Provided passage —
--- BEGIN ---

Alternative Insight

The Challenge of Empire
A Clash of Civilizations?


President Bush's pronouncements that the war against terrorism has just begun, that the year 2002 will be a "year of war," the revocation of the ABM treaty and U.S. intentions of mounting anti-missile bases in Afghanistan portend additional offensive and defensive actions. Militarism is a driving force in the world's long-term future, pushing it towards continuous war. The global reaches of conflicts are reminiscent of the wars of ancient history--the clashes of civilizations.

From Political Consolidations to Clashes of Civilizations
Empires throughout history have followed a familiar pattern--consolidation of territory, pacification of smaller neighboring antagonists, wars against competing nation-states and finally, with global reach, a clash of civilizations

From 1789 to 1900, the United States consolidated its Complete of Transcontinental RRterritory. The country fought wars against Indian tribes and Mexico to expand from coast-to-coast. Treaties and purchases of lands from France and Russia filled in the territorial gaps. At the same time, America pacified its neighbors with the Monroe Doctrine that placed all Western hemisphere countries under U.S. protection. In numerous wars the U.S. prevented Latin American nations from obtaining substantial economic or military power that could threaten its interests.

As the twentieth century emerged, the United States sought its Manifest Destiny by reaching out from its shores and expanding its territory. In the Spanish American War it acquired resources and naval bases for defense and refueling. In Panama it built a shipping link between the two oceans that commanded trade from East to West and vice-versa.

--- END ---

Information shown —
--- BEGIN ---

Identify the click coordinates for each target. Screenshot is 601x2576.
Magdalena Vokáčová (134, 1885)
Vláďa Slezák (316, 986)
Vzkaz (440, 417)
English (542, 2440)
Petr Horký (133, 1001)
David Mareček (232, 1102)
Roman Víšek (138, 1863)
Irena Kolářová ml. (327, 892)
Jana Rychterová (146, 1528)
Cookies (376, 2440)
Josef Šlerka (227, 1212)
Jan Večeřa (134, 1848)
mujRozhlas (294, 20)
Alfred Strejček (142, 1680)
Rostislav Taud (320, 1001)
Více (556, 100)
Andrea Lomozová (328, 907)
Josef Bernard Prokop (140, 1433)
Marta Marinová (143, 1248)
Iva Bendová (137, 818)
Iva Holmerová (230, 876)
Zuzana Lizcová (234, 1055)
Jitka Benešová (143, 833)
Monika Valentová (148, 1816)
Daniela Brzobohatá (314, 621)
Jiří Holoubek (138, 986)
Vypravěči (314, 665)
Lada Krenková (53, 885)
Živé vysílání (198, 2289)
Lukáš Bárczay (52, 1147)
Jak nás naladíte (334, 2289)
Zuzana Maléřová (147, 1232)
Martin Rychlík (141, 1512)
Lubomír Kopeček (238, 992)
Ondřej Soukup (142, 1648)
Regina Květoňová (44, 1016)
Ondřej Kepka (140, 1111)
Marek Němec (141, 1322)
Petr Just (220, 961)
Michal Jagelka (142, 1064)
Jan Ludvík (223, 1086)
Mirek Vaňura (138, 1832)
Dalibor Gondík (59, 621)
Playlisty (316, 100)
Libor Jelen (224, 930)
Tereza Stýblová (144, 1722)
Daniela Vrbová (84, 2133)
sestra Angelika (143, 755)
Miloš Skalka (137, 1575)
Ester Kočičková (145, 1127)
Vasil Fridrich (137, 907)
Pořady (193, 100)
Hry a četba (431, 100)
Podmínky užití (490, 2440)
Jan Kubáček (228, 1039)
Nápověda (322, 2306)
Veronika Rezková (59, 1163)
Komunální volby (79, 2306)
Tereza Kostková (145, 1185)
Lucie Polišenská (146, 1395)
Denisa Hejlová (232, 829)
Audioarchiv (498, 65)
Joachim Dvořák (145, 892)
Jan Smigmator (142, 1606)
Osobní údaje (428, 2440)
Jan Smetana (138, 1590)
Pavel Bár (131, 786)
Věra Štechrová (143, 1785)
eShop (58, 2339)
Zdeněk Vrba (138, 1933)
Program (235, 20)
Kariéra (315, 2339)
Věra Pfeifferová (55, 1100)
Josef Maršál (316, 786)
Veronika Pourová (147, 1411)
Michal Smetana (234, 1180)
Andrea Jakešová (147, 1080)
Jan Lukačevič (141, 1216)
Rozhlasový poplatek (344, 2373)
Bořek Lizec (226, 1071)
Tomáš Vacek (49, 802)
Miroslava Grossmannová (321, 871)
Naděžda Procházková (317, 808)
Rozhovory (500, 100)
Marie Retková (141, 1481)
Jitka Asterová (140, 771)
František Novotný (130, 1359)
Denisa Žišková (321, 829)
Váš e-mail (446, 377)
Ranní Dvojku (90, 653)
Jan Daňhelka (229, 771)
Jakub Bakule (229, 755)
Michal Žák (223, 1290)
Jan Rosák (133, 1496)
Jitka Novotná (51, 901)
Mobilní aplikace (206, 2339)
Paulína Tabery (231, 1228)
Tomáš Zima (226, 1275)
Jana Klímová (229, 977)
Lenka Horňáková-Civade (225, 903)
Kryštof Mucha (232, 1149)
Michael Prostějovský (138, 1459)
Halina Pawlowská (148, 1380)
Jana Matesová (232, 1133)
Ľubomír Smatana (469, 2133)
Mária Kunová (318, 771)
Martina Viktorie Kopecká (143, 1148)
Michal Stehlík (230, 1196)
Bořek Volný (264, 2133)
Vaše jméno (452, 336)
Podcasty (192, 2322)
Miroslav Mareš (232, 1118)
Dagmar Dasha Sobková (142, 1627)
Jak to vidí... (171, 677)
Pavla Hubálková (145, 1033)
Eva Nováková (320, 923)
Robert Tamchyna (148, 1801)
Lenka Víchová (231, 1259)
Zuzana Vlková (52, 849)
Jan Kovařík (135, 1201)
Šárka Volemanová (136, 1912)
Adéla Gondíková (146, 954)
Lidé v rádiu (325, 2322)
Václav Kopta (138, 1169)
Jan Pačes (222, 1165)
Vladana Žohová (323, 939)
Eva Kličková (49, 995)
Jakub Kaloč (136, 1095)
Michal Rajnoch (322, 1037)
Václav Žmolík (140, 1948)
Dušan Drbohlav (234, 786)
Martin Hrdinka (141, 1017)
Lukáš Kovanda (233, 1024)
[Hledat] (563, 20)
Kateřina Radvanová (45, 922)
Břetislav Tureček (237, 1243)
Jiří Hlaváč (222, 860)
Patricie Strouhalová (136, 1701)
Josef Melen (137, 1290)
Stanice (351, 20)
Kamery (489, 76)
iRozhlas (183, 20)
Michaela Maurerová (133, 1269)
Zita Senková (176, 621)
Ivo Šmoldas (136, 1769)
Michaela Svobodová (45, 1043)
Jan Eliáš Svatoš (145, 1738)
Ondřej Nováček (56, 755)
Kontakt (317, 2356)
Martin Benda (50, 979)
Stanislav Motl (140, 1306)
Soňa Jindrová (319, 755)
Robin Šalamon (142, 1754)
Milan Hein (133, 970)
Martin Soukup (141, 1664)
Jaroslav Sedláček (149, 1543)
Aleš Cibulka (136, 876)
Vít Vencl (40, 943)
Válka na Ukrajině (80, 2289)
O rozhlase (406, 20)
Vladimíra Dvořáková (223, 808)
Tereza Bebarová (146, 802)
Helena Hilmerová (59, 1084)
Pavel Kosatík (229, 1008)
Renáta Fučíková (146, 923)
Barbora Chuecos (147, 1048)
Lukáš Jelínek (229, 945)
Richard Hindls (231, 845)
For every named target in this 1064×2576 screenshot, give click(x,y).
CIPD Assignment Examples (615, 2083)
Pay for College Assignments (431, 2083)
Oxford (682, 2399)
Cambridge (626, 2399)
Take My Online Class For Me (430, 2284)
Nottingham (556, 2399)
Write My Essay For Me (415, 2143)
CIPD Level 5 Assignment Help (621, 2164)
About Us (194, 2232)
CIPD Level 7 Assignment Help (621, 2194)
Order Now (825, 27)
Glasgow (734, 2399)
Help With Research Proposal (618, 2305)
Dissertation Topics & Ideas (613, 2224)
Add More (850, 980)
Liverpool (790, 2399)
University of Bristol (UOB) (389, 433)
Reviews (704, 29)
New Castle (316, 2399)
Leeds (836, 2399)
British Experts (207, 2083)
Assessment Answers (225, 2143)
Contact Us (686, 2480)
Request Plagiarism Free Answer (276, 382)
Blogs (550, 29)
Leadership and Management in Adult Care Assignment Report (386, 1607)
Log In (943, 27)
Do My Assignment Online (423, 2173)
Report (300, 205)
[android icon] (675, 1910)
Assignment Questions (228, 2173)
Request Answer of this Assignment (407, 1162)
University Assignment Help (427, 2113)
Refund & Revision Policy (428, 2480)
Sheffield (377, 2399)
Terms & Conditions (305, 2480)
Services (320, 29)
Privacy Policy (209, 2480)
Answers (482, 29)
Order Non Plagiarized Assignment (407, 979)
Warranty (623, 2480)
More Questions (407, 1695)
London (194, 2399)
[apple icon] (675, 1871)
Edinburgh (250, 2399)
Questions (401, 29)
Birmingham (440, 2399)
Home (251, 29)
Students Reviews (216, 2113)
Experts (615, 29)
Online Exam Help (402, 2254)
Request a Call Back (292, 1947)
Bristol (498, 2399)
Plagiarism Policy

--- END ---

Task directions — Continue the essay on American empire and the clash of civilizations from its last sentence.

Expected answer —
Dewey attacks Manilla

The two oceans physically isolated the U.S. from potential enemies. The economic dictates of the capitalist system demanded exports to sell surplus goods and imports to acquire raw materials. Germany in World War I and Germany together with Japan in WWII attempted to resolve the competition for resources and markets by engaging other powers in world wars. By joining Great Britain and France, whose political ideologies most resembled those of America, and winning two world wars, the U.S. entered the struggles characterized as wars of nation-states. After 1945, the U.S. could be considered a "world empire." It had physical and economic control over a vast portion of the world. It wasn't the only empire!

A "Godless" Communist Soviet Union had also emerged as a world empire. The equal military capabilities of the two empires and the threat of mutually assured destruction prevented a severe military clash. A Cold War sufficed to morally and economically impede the two antagonists until the social and economically weaker communist nation could no longer sustain the demands of the conflict. After 1990, the world had one empire whose political, military and economic power extended throughout the globe--the United States of America. Its success in the clash of empires ushered the U.S. into the arena of a clash of civilizations.

The Clash of Civilizations
Samuel P. Huntington, in his classic 1996 book, The Clash of Civilizations and the Remaking of the New World Order, popularized the phrase and thoughts of "the clash of civilizations." Huntington had already outlined his thesis in a scholarly journal:

It is my hypothesis that the fundamental sources of conflict in this new world will not be primarily ideological or primarily economic. The great divisions among humankind and the dominating source of conflict will be cultural. Nation states will remain the most powerful actors in world affairs, but the principal conflicts of global politics will occur between nations and groups of different civilizations. The clash of civilizations will dominate global politics. The fault lines between civilizations will be the battle lines of the future.--Samuel P. Huntington, Foreign Affairs, Summer 1993.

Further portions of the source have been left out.